Num 9:20 Sometimes the cloud was a few days on the tabernacle; then
according to the commandment of Yahweh they remained encamped, and
according to the commandment of Yahweh they travelled-
The mention of such short stays at one place (here and in :21) was in
praise of their obedience. For the work of setting up tents and the
tabernacle was significant. To set them up and then immediately have to
take them down involved huge effort. There weren't many times during the
wilderness journey when this happened; "sometimes" is an example of the
generosity of the Divine record towards His people. It was in fact very
rare throughout the 38 years wandering.
Num 9:21 Sometimes the cloud was from evening until morning; and when the
cloud was taken up in the morning, they travelled: by day and by night,
when the cloud was taken up, they travelled-
Ex.
13:21 says that there was a pillar of cloud in the day time and a pillar
of fire by night. But at the time of the Exodus, there was a pillar of
cloud for the Egyptians and a pillar of fire to give light in the night
for the Israelites (Ex. 14:20,24). Could this mean that the meaning of
time was collapsed at this time? It was night for the Israelites but
daytime for the Egyptians? Is. 42:16, amidst many exodus / Red Sea
allusions, speaks of how God makes the darkness light before His exiting
people. The many Johanine references to the Lord Jesus being a light in
the darkness for His followers would then be yet more elaborations of the
idea that the Lord Jesus is the antitype of the Angel that led Israel out
of Egypt (Jn. 8:12; 12:35,46).
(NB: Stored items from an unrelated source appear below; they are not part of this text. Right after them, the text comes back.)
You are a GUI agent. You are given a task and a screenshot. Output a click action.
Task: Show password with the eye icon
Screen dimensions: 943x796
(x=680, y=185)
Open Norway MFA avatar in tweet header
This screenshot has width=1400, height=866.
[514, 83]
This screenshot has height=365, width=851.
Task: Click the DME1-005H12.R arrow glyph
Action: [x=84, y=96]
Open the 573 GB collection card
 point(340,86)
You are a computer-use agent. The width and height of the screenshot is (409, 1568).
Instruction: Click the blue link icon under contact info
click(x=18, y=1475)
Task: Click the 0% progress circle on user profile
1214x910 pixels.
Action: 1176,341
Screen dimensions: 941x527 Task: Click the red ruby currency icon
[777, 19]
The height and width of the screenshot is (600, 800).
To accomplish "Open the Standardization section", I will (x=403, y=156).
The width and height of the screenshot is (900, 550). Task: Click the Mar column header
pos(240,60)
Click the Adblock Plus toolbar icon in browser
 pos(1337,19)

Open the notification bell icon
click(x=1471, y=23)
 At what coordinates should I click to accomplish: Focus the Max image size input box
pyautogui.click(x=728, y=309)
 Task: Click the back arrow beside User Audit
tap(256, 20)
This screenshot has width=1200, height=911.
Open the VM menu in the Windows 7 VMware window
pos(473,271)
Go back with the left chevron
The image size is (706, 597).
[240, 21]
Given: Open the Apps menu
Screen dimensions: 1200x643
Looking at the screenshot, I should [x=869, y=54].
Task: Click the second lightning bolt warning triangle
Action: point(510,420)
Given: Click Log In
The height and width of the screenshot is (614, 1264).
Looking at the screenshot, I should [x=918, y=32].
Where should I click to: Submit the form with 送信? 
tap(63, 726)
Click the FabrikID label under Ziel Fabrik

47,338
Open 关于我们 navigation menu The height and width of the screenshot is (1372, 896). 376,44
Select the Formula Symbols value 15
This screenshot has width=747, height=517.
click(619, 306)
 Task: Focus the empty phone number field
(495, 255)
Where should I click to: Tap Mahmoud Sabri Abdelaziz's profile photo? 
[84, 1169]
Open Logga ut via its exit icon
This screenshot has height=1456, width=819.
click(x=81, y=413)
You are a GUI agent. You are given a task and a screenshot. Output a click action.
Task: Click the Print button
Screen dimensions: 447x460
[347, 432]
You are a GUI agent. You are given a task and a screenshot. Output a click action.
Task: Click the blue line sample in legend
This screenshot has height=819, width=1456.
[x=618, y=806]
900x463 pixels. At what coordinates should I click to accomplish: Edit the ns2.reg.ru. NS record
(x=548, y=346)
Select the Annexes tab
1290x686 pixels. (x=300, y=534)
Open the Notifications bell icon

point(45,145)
Num. 9:21 says that the pillar of cloud was
with the Israelites at night, and sometimes it was taken up in the
night and they therefore had to move on. Does this mean that there were
times when the meaning of time was collapsed during their journey, and the
night was made as the day (perhaps Ps. 139:12 alludes to this experience)?
When Yahweh came down on Sinai, He was enveloped in a cloud of
fire- suggesting that there was no day and night for Him (Ex.
24:15-17; Dt. 5:22).
Num 9:22 Whether it was two days, or a month, or a year that the cloud
stayed on the tabernacle, remaining on it, the children of Israel remained
encamped, and didn’t travel; but when it was taken up, they travelled-
There was no prior warning how long they were to
remain in any one place; sometimes they stayed a year in one place, at
other times they had to travel even by night. This was all at the
commandment or word of the Lord. If the Red Sea deliverance represents our
baptism (1 Cor. 10:1,2), the wilderness journey is like our journey
through life towards the promised land of God’s Kingdom. We are led by an
Angel, and the path we take is determined by God. Sometimes we are
suddenly and unexpectedly asked to move forward; sometimes quickly,
travelling by night, as it were; other periods of our lives can appear
static and leading nowhere. But in all these situations we are still being
led- if we remain obedient to the word of God. They didn’t know their
itinerary ahead of time, each day and night they would’ve wondered whether
they’d be called to move on or not. Their lives in this sense had no
stability. If the Red Sea crossing represents our baptisms then this speaks of our
lives afterwards being under God’s leadership and guidance, we in that
sense cannot map out how we would wish our journey to be.
Num 9:23 At the commandment of Yahweh they encamped, and at the
commandment of Yahweh they took up their journey. They kept Yahweh’s
command, at the commandment of Yahweh by Moses-
A very large community of people would’ve been very hard to organize;
setting up and breaking camp demanded a huge amount of time and effort.
When they only remained a short time, even a day, in one place, the
tendency would’ve been to complain ‘Must we really break camp and move on
so quickly?’. We too are tempted to resent the unstable nature of our
lives; for those whose lives are led by the Spirit, as the Angel was in a
sense the Spirit of God (Ps. 104:4), life will never be static and boring;
even if we geographically remain in one place all our lives, we are being
actively led forward by God’s direction.